■ OBJECTIF DE L'EXERCICE ■
Reprenez l'entretien sur l'exploitation pétrolière et la pêche au Sénégal à la suite de sa dernière phrase, en le poursuivant dans le même esprit.

■ TEXTE FOURNI ■

###

Mbacké Seck, Président de l’Organisation dénommée « Code écologique », dans l’entretien est largement revenu sur les conséquences de l’exploitation du pétrole sur les activités de pêche. Il a soulevé des craintes liées aux problèmes écologiques de la pêche et des activités connexes. Selon lui l’exploitation constitue une grande menace sur l’environnement et les activités de pêche. Selon M. Seck, l’exploration et l’exploitation du pétrole sont sources de pollution sonore, de pollution physique. Il estime qu’on devait faire une large concertation surtout avec les pêcheurs pour leur expliquer les risques encourus. Entretien !
Réalisé par Massaër DIA, Sénégal
Quelles sont les conséquences que l’exploitation du pétrole peuvent avoir sur les activités de pêche ?
Au Sénégal, ces trois dernières années, nous sommes réjouis de la découverte du pétrole et du gaz qui en termes d’espoir, a fait même la promotion de la loi constitutionnelle pour dire que toutes les ressources naturelles appartiennent au peuple. Cela voudrait dire qu’il y a un réel espoir d’enrichissement pour améliorer le bien-être des populations. Mais, il faut que tout ceci se passe dans la transparence. Mais au même moment, nous avons des craintes liées aux problèmes écologiques de la pêche et des activités connexes. Ce que nous déplorons aussi bien à Saint-Louis que sur le puits Yakar Teranga au large de Cayar et à Sangomar ainsi que le puits Offshore profond. Donc, c’est une grande menace pour l’environnement et pour les activités de la pêche. Nous avons 700 km de côtes. Nous n’avons pas une différence de 100 km entre les zones de recherches et les plateformes proprement dites. Pour Saint-Louis, l’usine de liquéfaction du gaz naturel est installée à Diattara, c’est la zone de pêche des saint-louisiens. Donc, on ne peut pas nous dire qu’il n’y a pas d’impact sur la pêche. La fosse de Cayar est une des zones de reproduction, par moment de l’année. C’est la zone la plus poissonneuse du Sénégal. Lorsque vous avez Yakar Téranga dans cette zone, à coup sûr, vous avez des conséquences sur la pêche.

###

■ LIGNES DE DONNÉES ■
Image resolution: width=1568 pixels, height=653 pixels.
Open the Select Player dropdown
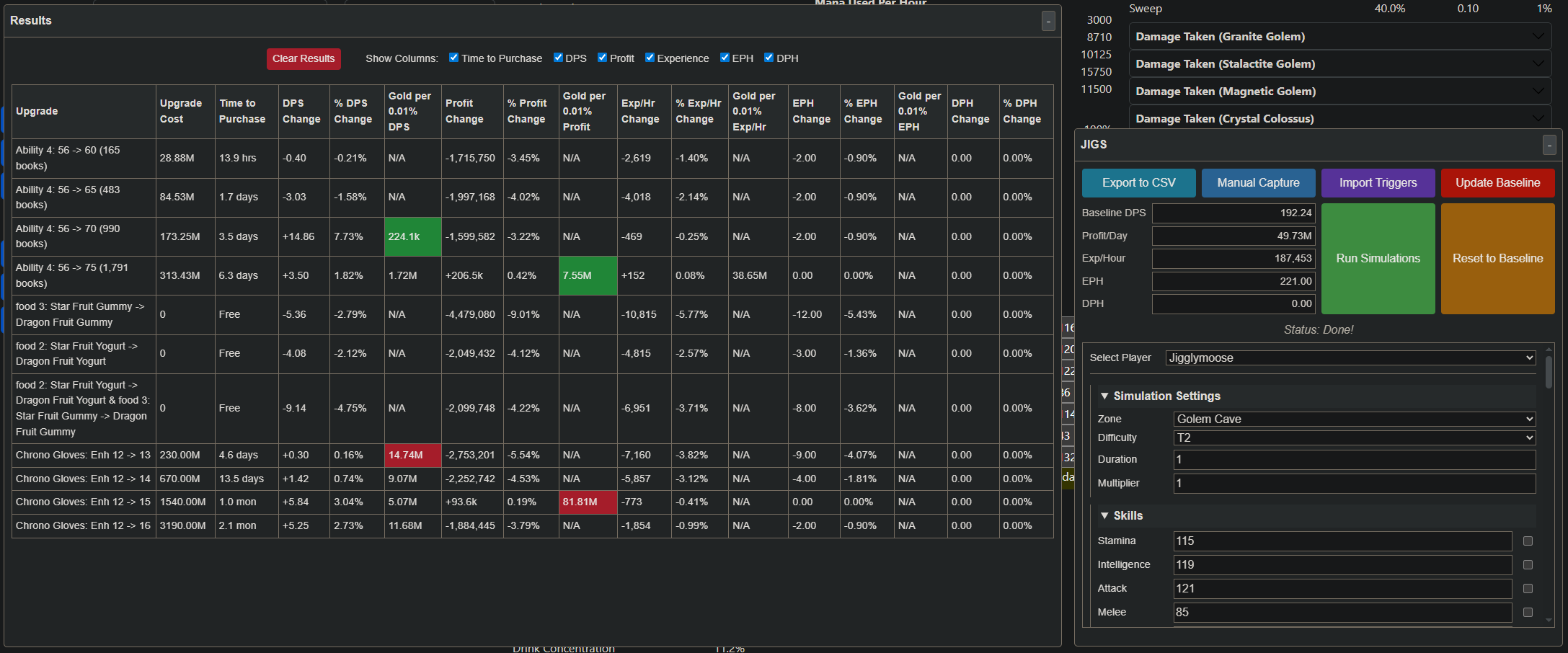click(1350, 358)
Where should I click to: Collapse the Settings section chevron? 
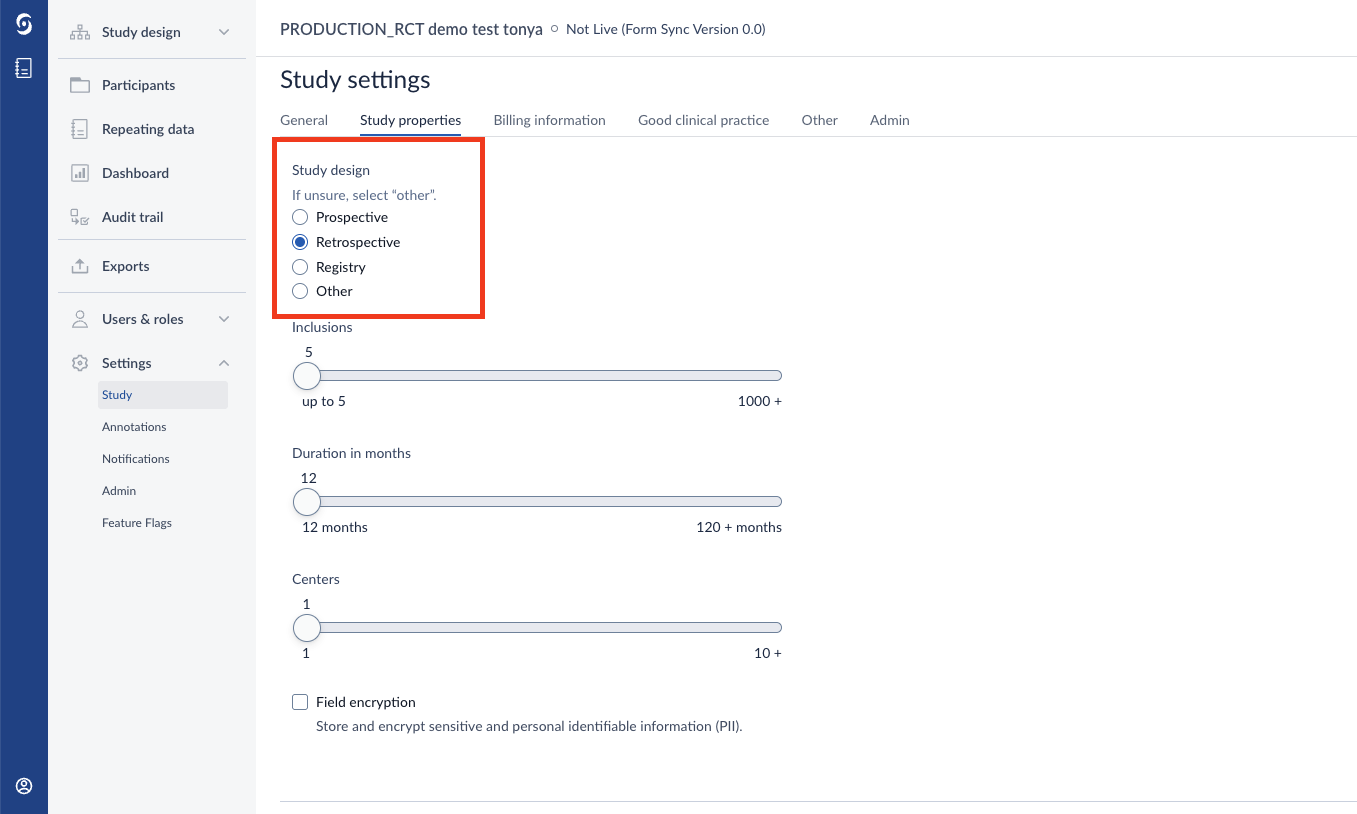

###

■ RÉPONSE À L'EXERCICE ■
Peut-on redouter des menaces sur les ressources halieutiques ?
Depuis deux ans maintenant, nous avons les grands cétacés, les dauphins, les baleines qui échouent sur la plage et sur les côtes. En début de juin 2023, nous avions une bande de dauphins qui avait échoué du nord de Malika, nous avons eu les baleines de Yoff, nous avons une baleine sur la baie de Hann, nous avons une baleine à Rufisque. Donc tous les trois mois, nous avons les grands cétacés qui sont désorientés par tous ces bruits qui sont une nouveauté dans les mers du Sénégal. Donc l’exploration et l’exploitation sont sources de pollution sonore, de pollution physique, parce qu’on va sortir des éléments échoués. Et le Sénégal va passer sur le plan environnemental de pays à très faible production de gaz à effet de serre, à grand producteur de gaz à effet de serre. Donc, tous nos engagements sur la contribution nationale déterminée (CDN) sont aujourd’hui remis en question par l’exploitation du gaz et du pétrole.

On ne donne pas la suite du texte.